League One · League One · Est. 1932 · Brick Community Stadium (DW Stadium)

Wigan Athletic Football Club

Updated March 17, 2026

FA Cup 2013 glory feels like a lifetime ago as Wigan fight back

Wigan Athletic's victory over Manchester City in the 2013 FA Cup final remains one of the greatest upsets in the competition's history, with Ben Watson's stoppage-time header writing the club into footballing folklore. The years since have been brutal: relegation from the Premier League on the same day as the Cup triumph, administration in 2020, and a plunge down the divisions that nearly destroyed the club. Wigan's journey back to League One has been powered by a supporter base that clings to the memory of that Wembley afternoon while fighting for the club's future with everything they have.

Administration recovery has forged an unbreakable community

Going into administration during the COVID-19 pandemic brought Wigan Athletic to the brink of extinction. Players went unpaid, staff were laid off, and the club was docked points that contributed to relegation. The recovery has been slow and painful, but it has also galvanized a community that realized it could not take its football club for granted. The Brick Community Stadium is now filled with supporters who understand the fragility of professional football and are determined to ensure Wigan never faces that kind of crisis again.

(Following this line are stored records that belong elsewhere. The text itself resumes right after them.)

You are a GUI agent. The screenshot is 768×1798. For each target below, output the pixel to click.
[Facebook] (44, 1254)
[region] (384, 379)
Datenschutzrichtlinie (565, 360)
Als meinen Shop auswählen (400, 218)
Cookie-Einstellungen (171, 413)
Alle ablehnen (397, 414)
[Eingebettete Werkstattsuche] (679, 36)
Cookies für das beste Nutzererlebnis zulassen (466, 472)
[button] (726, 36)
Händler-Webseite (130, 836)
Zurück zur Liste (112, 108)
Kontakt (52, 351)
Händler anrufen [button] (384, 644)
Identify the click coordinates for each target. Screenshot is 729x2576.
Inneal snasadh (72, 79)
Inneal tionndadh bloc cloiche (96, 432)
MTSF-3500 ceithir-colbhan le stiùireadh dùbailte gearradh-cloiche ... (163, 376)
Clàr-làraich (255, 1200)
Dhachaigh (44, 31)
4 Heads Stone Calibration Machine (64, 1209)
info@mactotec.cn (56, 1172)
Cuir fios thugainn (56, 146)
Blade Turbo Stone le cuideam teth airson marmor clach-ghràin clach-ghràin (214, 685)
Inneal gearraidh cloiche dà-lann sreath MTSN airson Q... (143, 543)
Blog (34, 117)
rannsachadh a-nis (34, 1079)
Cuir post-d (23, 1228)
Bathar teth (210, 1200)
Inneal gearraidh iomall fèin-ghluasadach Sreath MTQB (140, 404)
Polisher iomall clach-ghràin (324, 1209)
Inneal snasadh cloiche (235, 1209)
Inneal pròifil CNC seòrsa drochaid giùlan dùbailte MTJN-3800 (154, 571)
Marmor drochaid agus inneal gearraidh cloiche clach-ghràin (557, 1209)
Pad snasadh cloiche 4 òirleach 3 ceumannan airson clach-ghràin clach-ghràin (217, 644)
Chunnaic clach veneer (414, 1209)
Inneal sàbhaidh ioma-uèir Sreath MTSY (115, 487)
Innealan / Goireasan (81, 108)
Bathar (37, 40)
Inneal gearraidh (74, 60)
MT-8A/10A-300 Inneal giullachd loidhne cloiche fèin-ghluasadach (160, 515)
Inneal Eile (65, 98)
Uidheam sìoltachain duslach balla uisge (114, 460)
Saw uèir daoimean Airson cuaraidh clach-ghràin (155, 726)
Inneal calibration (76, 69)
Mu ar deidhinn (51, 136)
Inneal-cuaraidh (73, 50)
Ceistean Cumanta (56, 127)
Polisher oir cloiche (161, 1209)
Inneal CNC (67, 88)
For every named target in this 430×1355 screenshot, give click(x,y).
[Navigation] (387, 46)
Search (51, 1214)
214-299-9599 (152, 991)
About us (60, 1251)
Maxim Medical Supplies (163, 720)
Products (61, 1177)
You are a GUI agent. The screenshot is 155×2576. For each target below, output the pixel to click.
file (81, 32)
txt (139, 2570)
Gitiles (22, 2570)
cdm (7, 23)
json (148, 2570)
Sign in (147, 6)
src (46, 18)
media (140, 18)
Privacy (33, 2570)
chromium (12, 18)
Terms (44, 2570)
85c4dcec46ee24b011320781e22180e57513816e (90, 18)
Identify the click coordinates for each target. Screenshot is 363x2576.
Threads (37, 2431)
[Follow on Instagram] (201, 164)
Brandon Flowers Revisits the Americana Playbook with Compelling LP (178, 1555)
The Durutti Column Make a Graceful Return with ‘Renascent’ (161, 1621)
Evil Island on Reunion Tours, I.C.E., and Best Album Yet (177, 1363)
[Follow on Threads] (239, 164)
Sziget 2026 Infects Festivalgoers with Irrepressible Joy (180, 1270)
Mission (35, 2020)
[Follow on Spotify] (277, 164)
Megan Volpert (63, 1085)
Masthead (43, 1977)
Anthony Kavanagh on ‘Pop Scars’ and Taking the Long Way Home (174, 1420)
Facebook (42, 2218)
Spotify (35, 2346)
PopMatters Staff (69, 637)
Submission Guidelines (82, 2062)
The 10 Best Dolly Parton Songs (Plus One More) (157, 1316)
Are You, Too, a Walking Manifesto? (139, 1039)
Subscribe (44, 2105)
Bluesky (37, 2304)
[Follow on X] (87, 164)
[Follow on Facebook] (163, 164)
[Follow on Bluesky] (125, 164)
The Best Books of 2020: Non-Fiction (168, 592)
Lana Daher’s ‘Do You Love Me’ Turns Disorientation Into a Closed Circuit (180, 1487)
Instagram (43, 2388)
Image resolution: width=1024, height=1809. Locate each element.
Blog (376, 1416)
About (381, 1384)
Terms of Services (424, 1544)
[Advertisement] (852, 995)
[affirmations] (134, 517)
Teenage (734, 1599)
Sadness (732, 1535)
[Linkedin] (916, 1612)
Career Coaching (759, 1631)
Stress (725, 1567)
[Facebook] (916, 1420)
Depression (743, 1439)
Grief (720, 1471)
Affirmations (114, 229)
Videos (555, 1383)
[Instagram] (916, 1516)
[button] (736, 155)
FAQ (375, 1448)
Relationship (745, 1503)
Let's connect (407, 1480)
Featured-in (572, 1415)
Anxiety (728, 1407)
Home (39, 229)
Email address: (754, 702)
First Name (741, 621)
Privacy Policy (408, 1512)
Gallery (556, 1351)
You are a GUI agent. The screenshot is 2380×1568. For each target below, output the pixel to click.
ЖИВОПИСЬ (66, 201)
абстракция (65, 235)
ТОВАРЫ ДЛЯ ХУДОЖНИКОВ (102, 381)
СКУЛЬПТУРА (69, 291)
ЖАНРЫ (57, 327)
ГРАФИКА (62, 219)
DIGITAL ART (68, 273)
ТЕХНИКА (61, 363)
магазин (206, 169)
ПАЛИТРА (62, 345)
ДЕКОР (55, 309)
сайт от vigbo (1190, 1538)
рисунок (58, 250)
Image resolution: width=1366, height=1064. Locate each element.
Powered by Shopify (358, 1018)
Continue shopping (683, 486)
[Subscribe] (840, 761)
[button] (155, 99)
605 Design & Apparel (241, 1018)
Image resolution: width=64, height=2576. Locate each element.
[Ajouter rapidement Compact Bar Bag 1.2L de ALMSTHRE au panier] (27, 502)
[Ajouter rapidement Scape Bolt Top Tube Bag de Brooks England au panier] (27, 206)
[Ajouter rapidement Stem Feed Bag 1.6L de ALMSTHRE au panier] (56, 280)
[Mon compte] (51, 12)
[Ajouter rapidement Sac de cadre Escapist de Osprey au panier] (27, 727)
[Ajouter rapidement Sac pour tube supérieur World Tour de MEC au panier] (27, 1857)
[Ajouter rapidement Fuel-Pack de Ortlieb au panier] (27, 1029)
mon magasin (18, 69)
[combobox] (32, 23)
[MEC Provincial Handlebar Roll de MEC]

Roberto Martinez's legacy still defines the aspiration

The Roberto Martinez era at Wigan, which culminated in the FA Cup triumph and featured attractive, possession-based football, remains the benchmark against which everything at the club is measured. Martinez proved that Wigan could compete with and beat the biggest clubs in the country, and that belief has never left the supporter base. The long-term ambition is a return to the Championship and beyond, playing football that Martinez himself would recognise.